* [EXERCISE DATA]
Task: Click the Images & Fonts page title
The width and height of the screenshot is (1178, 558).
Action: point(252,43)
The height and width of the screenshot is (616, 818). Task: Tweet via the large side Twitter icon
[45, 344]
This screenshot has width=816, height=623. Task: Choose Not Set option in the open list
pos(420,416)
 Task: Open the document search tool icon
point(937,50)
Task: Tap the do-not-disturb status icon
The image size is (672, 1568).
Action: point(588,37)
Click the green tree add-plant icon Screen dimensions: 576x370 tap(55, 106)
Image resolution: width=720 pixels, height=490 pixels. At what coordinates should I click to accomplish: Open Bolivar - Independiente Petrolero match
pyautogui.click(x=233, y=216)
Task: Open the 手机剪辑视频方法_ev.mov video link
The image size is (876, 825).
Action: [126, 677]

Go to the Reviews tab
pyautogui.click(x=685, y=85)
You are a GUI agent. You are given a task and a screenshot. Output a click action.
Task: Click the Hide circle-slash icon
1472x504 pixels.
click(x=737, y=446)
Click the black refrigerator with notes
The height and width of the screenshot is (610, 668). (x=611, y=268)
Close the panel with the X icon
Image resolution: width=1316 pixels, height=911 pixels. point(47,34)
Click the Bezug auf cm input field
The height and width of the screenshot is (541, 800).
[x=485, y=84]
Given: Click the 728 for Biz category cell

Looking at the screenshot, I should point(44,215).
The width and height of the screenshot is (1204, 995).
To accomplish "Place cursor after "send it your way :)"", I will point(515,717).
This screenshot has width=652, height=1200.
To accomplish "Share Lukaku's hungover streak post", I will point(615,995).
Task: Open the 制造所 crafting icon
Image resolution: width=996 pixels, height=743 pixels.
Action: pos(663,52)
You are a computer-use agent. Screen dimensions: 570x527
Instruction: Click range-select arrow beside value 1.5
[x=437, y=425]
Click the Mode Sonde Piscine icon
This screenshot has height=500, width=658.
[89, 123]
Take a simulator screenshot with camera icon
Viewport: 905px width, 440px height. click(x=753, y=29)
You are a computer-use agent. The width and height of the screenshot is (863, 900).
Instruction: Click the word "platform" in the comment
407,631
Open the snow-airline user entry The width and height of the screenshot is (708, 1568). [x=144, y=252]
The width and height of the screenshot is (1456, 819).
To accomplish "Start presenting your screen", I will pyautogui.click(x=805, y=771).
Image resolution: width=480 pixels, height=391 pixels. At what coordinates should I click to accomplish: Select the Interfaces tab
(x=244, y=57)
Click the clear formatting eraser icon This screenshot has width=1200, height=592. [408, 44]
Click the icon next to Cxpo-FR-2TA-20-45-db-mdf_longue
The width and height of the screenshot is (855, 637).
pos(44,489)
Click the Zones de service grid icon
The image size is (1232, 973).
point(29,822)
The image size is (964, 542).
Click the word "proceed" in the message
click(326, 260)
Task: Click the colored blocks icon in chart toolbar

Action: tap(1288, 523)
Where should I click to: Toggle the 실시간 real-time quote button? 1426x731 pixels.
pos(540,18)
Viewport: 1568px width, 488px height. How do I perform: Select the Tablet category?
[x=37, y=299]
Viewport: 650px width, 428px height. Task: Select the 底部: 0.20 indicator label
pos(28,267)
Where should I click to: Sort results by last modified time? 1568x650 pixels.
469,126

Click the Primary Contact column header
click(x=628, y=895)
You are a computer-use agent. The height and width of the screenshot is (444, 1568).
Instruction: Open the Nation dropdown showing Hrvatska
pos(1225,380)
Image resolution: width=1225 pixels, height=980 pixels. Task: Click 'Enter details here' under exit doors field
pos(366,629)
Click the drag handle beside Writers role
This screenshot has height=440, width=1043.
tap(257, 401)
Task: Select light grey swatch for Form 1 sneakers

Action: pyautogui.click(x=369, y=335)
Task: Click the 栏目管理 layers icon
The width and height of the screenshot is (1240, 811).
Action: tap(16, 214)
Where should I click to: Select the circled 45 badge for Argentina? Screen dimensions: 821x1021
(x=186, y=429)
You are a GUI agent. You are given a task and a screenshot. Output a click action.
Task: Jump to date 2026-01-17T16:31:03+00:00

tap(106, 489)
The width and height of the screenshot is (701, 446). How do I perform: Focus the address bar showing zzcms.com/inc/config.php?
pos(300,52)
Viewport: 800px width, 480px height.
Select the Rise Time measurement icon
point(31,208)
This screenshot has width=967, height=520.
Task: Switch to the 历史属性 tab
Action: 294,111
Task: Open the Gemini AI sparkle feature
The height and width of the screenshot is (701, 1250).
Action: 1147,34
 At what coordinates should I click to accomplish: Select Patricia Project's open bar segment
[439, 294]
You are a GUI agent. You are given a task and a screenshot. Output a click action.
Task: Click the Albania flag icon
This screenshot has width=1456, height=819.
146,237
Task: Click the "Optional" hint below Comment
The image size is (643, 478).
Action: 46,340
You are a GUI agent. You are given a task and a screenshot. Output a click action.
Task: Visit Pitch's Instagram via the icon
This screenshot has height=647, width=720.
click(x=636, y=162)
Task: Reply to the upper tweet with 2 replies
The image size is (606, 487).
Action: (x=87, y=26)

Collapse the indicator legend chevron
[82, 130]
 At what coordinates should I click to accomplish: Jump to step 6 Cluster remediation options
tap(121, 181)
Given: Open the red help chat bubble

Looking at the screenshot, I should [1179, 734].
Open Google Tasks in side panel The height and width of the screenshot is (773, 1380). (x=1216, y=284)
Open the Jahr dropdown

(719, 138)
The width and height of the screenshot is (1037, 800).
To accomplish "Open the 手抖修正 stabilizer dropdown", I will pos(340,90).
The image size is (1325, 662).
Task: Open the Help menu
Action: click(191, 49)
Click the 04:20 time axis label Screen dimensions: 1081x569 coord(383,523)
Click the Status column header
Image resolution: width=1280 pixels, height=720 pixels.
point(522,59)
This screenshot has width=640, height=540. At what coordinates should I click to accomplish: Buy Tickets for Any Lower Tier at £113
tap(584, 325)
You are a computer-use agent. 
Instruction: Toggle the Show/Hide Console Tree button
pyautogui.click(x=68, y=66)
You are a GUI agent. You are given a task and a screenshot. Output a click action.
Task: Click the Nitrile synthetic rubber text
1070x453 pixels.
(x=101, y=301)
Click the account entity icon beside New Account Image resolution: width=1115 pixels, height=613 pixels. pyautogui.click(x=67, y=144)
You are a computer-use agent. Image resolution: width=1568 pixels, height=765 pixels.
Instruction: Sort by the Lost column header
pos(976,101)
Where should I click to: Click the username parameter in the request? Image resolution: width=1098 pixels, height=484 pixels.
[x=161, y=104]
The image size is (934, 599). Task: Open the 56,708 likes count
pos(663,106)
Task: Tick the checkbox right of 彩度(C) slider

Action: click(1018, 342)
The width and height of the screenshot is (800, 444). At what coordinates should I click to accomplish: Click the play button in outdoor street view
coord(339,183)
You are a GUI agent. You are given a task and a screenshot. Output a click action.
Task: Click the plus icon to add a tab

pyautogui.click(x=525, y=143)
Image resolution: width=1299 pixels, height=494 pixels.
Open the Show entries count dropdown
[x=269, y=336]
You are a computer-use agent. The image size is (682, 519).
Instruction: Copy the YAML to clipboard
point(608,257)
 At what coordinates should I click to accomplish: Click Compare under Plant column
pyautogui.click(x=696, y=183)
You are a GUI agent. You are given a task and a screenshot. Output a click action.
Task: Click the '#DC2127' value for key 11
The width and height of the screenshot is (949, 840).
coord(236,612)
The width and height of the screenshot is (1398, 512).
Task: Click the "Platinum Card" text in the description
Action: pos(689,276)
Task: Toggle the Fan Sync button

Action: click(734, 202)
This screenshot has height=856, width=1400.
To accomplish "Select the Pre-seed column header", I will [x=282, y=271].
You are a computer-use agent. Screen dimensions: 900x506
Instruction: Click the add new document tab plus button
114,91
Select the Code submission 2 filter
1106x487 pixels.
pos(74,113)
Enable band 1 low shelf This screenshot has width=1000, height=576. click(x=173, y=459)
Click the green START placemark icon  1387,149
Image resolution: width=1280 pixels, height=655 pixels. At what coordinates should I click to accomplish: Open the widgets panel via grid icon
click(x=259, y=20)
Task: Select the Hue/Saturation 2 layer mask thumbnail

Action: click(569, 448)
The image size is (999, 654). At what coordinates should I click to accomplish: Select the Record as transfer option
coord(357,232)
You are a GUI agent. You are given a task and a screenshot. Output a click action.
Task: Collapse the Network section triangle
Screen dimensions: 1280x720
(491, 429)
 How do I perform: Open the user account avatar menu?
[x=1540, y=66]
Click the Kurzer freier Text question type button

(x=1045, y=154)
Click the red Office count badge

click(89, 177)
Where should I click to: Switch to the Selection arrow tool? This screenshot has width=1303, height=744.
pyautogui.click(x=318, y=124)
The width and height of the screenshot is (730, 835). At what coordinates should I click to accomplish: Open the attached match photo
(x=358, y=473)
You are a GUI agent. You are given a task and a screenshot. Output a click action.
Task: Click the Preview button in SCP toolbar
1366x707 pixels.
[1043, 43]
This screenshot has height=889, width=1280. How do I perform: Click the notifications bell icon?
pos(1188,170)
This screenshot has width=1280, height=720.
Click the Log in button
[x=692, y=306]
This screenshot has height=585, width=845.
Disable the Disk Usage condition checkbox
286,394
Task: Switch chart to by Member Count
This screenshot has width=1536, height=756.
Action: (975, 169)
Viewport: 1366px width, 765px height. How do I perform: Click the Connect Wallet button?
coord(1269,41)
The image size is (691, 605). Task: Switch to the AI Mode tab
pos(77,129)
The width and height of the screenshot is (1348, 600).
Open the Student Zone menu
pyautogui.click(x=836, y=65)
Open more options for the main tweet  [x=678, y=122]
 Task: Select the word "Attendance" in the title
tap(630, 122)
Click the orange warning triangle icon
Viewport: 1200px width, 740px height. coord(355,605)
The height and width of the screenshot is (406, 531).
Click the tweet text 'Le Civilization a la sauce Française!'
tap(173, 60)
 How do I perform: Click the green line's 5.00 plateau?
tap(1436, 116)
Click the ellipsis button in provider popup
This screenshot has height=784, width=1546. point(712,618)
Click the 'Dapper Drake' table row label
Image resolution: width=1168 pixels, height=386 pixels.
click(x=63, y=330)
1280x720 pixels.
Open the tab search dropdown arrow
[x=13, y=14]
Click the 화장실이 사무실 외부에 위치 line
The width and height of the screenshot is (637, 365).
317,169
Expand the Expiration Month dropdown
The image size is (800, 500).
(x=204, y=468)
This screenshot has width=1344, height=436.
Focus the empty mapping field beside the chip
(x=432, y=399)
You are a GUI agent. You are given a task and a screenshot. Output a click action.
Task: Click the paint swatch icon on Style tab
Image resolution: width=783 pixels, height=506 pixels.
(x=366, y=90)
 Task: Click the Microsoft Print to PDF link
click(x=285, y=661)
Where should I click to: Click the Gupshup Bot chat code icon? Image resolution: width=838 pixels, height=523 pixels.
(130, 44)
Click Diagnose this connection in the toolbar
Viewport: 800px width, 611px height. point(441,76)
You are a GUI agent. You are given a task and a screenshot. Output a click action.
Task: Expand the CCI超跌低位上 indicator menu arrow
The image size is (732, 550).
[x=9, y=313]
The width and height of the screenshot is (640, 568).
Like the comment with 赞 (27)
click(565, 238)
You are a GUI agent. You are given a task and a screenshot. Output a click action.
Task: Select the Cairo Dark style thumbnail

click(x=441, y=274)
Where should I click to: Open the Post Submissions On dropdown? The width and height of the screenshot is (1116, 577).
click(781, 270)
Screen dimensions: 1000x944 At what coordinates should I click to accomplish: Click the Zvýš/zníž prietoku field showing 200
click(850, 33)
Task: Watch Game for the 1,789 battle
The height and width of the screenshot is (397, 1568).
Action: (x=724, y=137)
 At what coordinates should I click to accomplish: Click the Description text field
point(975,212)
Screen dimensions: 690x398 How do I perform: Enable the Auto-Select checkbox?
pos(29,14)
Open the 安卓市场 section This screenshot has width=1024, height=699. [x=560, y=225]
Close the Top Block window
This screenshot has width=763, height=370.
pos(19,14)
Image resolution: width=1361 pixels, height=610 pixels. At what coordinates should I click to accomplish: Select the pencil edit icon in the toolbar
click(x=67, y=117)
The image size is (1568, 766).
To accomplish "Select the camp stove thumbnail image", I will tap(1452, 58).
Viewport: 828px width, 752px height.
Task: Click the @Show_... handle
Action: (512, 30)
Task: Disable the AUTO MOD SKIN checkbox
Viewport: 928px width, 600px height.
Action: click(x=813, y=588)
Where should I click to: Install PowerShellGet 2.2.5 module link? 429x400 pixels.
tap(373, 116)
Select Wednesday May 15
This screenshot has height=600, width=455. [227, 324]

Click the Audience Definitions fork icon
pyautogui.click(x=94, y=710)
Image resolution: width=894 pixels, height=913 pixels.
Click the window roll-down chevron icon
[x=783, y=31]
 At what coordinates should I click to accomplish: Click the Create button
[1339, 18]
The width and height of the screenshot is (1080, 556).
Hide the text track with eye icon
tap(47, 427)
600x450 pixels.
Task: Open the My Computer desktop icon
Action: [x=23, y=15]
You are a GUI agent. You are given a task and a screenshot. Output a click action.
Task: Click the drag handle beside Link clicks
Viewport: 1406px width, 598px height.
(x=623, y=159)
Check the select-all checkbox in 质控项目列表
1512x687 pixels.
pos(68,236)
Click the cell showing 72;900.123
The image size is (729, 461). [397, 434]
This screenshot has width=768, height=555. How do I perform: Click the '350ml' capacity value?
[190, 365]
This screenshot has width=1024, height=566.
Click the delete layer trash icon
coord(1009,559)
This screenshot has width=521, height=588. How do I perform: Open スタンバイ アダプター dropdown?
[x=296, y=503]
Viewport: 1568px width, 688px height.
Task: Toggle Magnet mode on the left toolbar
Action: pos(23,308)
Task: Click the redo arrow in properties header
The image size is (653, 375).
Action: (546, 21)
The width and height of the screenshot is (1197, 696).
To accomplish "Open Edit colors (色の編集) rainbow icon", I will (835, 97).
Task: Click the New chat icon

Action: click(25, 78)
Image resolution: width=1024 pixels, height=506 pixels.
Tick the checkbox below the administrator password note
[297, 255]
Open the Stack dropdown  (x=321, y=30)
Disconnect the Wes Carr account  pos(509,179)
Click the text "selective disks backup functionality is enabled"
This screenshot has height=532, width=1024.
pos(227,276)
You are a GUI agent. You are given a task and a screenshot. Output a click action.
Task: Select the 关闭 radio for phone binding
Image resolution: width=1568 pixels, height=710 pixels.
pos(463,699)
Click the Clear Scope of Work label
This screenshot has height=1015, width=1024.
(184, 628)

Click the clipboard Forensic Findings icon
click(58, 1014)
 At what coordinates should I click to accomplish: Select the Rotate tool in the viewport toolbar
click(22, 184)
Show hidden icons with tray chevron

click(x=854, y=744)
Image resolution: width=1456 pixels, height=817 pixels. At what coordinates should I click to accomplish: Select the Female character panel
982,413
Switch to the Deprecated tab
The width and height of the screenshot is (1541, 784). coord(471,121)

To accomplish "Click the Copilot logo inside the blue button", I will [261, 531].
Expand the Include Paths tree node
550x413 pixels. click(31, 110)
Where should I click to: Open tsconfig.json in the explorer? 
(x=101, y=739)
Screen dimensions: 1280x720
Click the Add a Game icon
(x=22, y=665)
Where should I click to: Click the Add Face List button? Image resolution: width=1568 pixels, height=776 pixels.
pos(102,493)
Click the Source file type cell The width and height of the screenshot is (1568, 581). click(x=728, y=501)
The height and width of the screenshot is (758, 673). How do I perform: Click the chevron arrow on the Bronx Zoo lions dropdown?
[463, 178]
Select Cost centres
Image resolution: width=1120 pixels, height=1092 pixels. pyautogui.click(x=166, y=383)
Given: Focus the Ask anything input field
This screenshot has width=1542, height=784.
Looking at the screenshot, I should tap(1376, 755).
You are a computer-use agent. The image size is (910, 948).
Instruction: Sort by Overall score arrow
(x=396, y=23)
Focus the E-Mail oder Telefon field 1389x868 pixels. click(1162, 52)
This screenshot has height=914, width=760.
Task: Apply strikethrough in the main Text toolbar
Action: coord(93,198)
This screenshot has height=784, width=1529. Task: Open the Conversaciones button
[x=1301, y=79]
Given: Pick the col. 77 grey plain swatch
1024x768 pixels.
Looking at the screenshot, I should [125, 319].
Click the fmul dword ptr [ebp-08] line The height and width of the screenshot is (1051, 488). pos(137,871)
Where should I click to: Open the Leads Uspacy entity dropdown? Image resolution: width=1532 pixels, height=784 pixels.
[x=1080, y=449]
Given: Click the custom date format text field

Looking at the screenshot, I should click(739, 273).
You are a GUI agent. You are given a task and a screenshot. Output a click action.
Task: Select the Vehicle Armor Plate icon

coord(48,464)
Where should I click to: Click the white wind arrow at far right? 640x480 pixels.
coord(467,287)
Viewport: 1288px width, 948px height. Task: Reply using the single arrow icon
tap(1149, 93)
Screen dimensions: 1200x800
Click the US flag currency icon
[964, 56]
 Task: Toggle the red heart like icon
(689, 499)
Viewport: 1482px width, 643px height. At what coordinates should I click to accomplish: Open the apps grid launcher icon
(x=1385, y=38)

* [TRY IT] Select every line of the material above holding the word "section" and copy it.

* [RESPONSE TO THIS TASK]
Task: Collapse the Network section triangle
Open the 安卓市场 section This screenshot has width=1024, height=699. [x=560, y=225]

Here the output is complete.